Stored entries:

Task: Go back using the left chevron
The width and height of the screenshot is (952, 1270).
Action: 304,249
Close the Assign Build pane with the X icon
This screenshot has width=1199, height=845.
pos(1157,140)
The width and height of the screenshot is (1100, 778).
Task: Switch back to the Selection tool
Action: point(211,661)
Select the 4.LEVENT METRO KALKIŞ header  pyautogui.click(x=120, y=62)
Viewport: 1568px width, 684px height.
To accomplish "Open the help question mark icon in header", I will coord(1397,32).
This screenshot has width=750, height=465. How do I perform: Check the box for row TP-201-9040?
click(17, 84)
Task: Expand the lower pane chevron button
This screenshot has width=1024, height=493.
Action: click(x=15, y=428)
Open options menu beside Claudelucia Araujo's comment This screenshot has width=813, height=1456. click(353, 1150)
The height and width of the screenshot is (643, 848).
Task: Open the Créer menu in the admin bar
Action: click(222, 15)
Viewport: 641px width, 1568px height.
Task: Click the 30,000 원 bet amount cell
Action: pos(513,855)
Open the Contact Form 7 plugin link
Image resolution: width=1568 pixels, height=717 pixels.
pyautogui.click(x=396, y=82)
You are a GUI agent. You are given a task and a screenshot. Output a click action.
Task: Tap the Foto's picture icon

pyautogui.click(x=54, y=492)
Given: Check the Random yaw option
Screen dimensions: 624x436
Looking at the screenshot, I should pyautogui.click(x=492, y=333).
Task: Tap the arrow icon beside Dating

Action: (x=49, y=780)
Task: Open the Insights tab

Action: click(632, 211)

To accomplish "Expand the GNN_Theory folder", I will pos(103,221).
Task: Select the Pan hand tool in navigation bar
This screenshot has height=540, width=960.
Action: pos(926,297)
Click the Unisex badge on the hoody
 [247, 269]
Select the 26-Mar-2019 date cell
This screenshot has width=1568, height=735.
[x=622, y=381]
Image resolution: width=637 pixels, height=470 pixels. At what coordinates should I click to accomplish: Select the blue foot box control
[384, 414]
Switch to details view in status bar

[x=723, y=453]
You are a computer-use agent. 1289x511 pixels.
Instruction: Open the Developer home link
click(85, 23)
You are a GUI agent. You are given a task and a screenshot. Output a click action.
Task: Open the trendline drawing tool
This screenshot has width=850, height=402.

■ **INSTRUCTIONS TO FOLLOW**:
Print the entries again so that each one matches exactly.

■ **RESULT OF THIS TASK**:
Task: Go back using the left chevron
The width and height of the screenshot is (952, 1270).
Action: 304,249
Close the Assign Build pane with the X icon
This screenshot has width=1199, height=845.
pos(1157,140)
The width and height of the screenshot is (1100, 778).
Task: Switch back to the Selection tool
Action: point(211,661)
Select the 4.LEVENT METRO KALKIŞ header  pyautogui.click(x=120, y=62)
Viewport: 1568px width, 684px height.
To accomplish "Open the help question mark icon in header", I will coord(1397,32).
This screenshot has width=750, height=465. How do I perform: Check the box for row TP-201-9040?
click(17, 84)
Task: Expand the lower pane chevron button
This screenshot has width=1024, height=493.
Action: click(x=15, y=428)
Open options menu beside Claudelucia Araujo's comment This screenshot has width=813, height=1456. click(353, 1150)
The height and width of the screenshot is (643, 848).
Task: Open the Créer menu in the admin bar
Action: click(222, 15)
Viewport: 641px width, 1568px height.
Task: Click the 30,000 원 bet amount cell
Action: pos(513,855)
Open the Contact Form 7 plugin link
Image resolution: width=1568 pixels, height=717 pixels.
pyautogui.click(x=396, y=82)
You are a GUI agent. You are given a task and a screenshot. Output a click action.
Task: Tap the Foto's picture icon

pyautogui.click(x=54, y=492)
Given: Check the Random yaw option
Screen dimensions: 624x436
Looking at the screenshot, I should pyautogui.click(x=492, y=333).
Task: Tap the arrow icon beside Dating

Action: (x=49, y=780)
Task: Open the Insights tab

Action: click(632, 211)

To accomplish "Expand the GNN_Theory folder", I will pos(103,221).
Task: Select the Pan hand tool in navigation bar
This screenshot has height=540, width=960.
Action: pos(926,297)
Click the Unisex badge on the hoody
 [247, 269]
Select the 26-Mar-2019 date cell
This screenshot has width=1568, height=735.
[x=622, y=381]
Image resolution: width=637 pixels, height=470 pixels. At what coordinates should I click to accomplish: Select the blue foot box control
[384, 414]
Switch to details view in status bar

[x=723, y=453]
You are a computer-use agent. 1289x511 pixels.
Instruction: Open the Developer home link
click(85, 23)
You are a GUI agent. You are given a task and a screenshot. Output a click action.
Task: Open the trendline drawing tool
This screenshot has width=850, height=402.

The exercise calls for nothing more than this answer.